Table Sample size considerations for a potential future cluster crossover RCT

Beyond the limitations of their applicability, efficacy RCTs impose processes that are different from usual care, making their conduct costly and their implementation complicated.4 Because of their complexity and cost, the optimal therapeutic approach has not been evaluated using RCT methodology in many clinical contexts.4 As a result, many clinical decisions are only indirectly informed by the results of individual patient RCTs. While observational studies represent a more cost-effective and simple means of addressing comparative effectiveness, randomized comparisons are necessary to ensure balance of prognosis between treatment groups. To establish evidence that will inform day-to-day clinical decisions, researchers need economical and efficient methods to evaluate the relative effectiveness of therapeutic approaches. While individual patient RCTs generate important knowledge about therapeutic efficacy, they are costly and time-consuming, particularly when one considers the large sample size required to evaluate patient-important outcomes.5 In general, cluster RCTs are the preferred method to evaluate questions of effectiveness,6 though this is one of several possible approaches.

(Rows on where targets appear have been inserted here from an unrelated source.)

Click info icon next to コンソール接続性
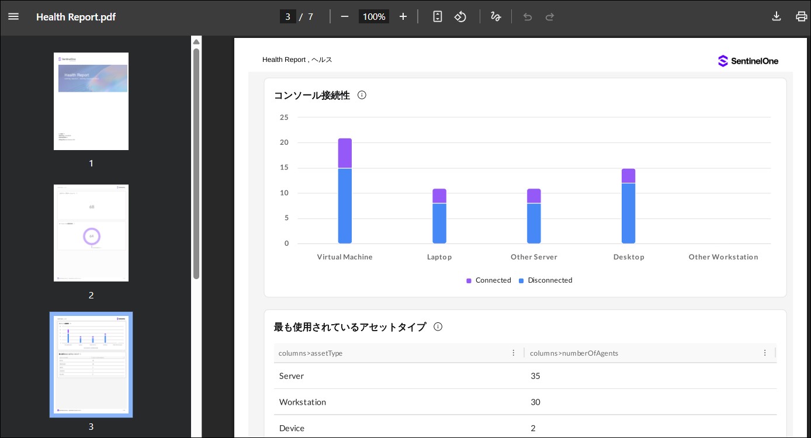Viewport: 811px width, 438px height. [362, 95]
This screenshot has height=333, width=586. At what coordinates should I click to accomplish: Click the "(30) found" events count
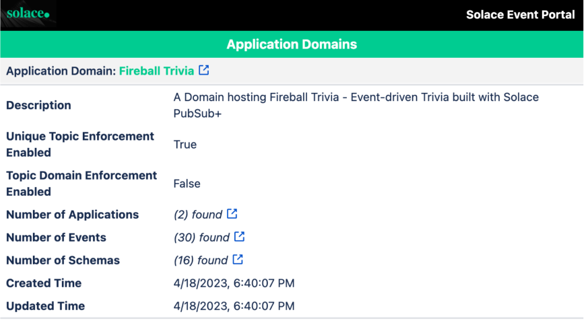pos(201,237)
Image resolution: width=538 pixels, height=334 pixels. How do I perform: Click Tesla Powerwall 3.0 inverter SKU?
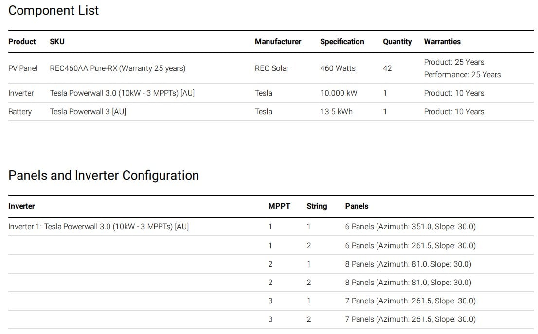click(122, 93)
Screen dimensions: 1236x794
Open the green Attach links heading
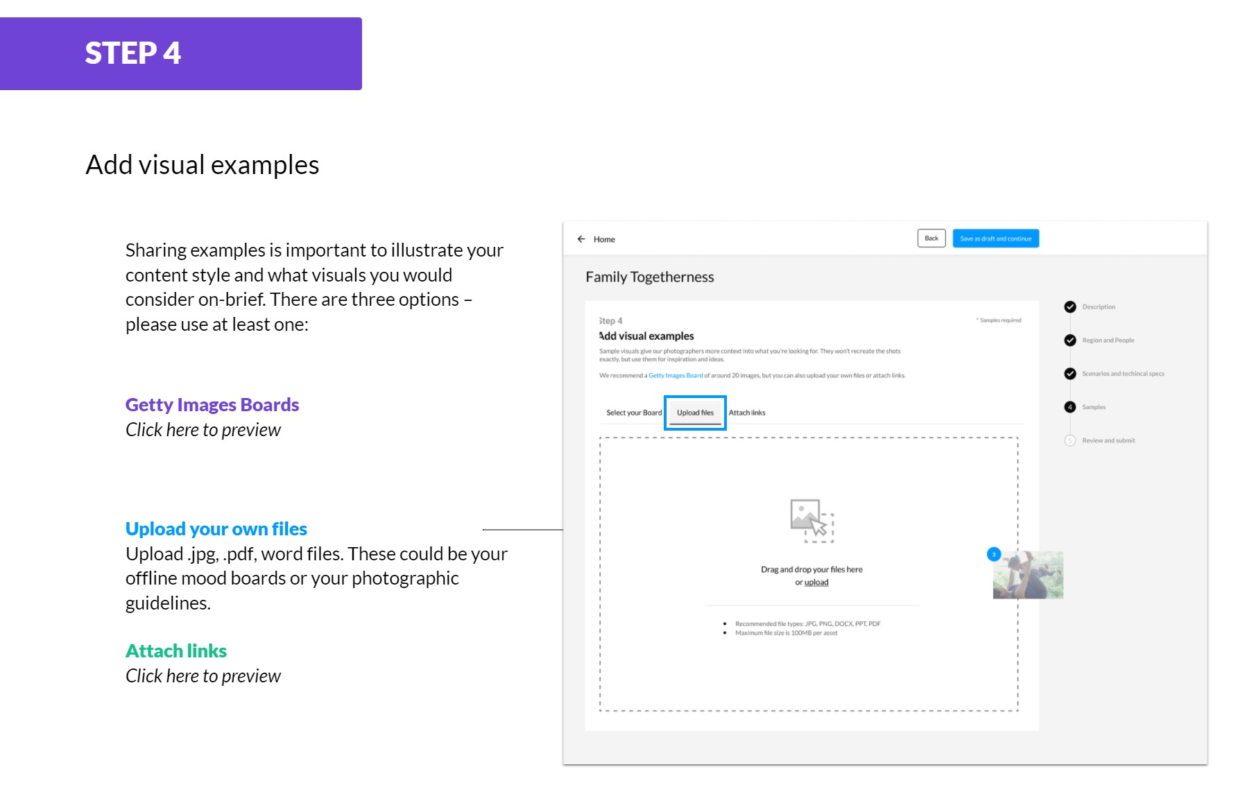tap(176, 651)
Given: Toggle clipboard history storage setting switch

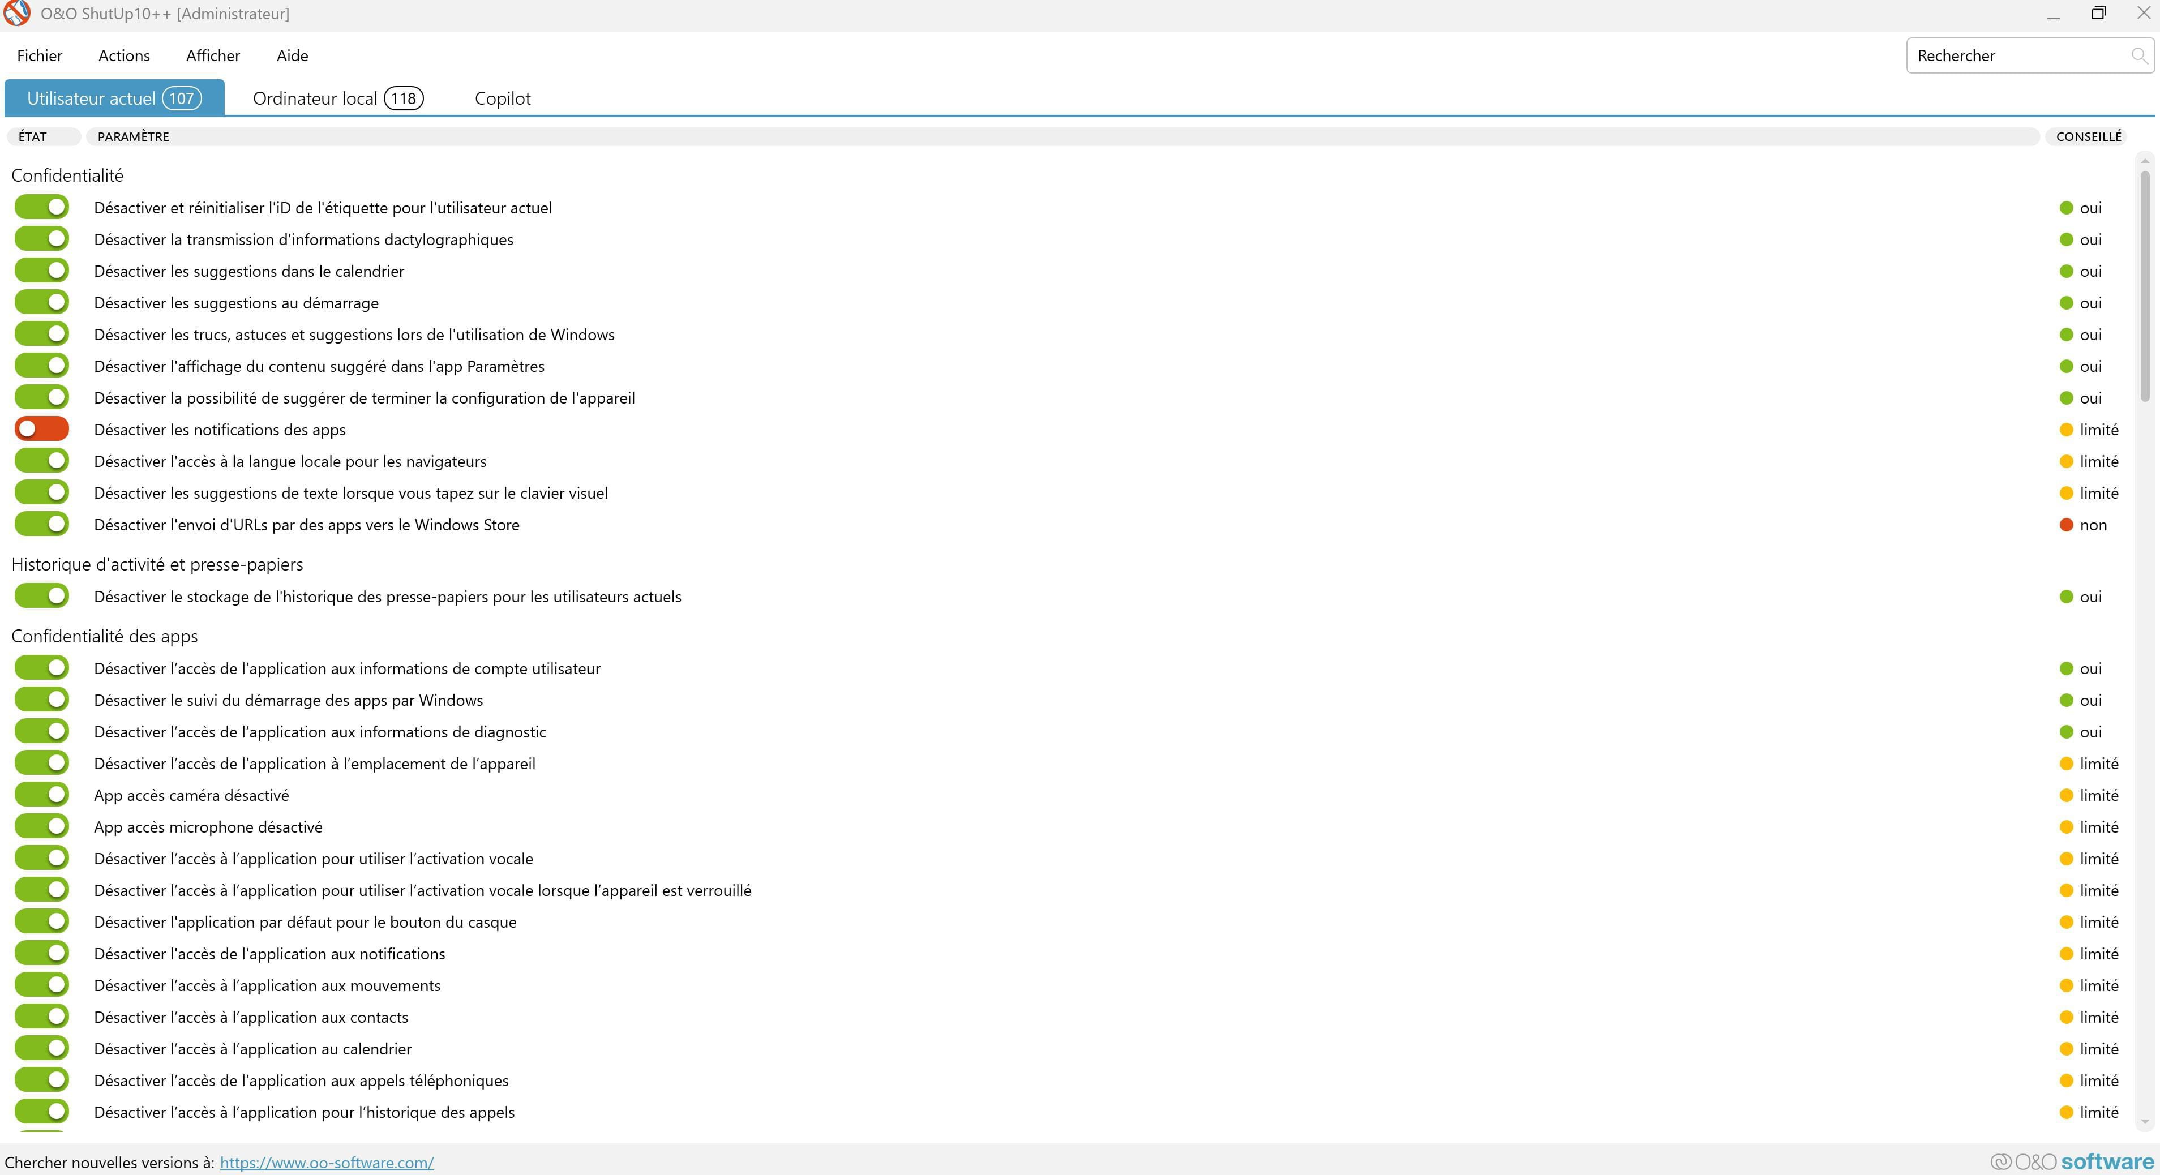Looking at the screenshot, I should pos(42,595).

The need for comparative effectiveness trials in anesthesia research

To date, clinical trials in anesthesia have focused on physiologic and pharmacologic phenomena occurring within the intra- and immediate postoperative period.7 Surrogate outcomes—measures of treatment effect that correlate with, but have no guaranteed relationship with a patient-important outcome (e.g., biomarkers)—have been common in anesthesia research.8,9 During the last two decades, this focus has broadened to include intermediate and long-term effects of anesthesia-related interventions on patient-important outcomes such as major morbidity and mortality.7,9 Because of the low postoperative incidence of these events and their multiple causal pathways, anesthesia interventions are unlikely to have more than a modest effect and, thus, many thousand participants are required for a study to have adequate power to quantify the effect of an intervention. For example, in the case of cardiac surgery—which has among the highest perioperative mortality rates at 3%10—more than 20,000 participants are required for a trial to show a reduction in mortality from 3.0 to 2.4% (a relative risk reduction [RRR] of 20%).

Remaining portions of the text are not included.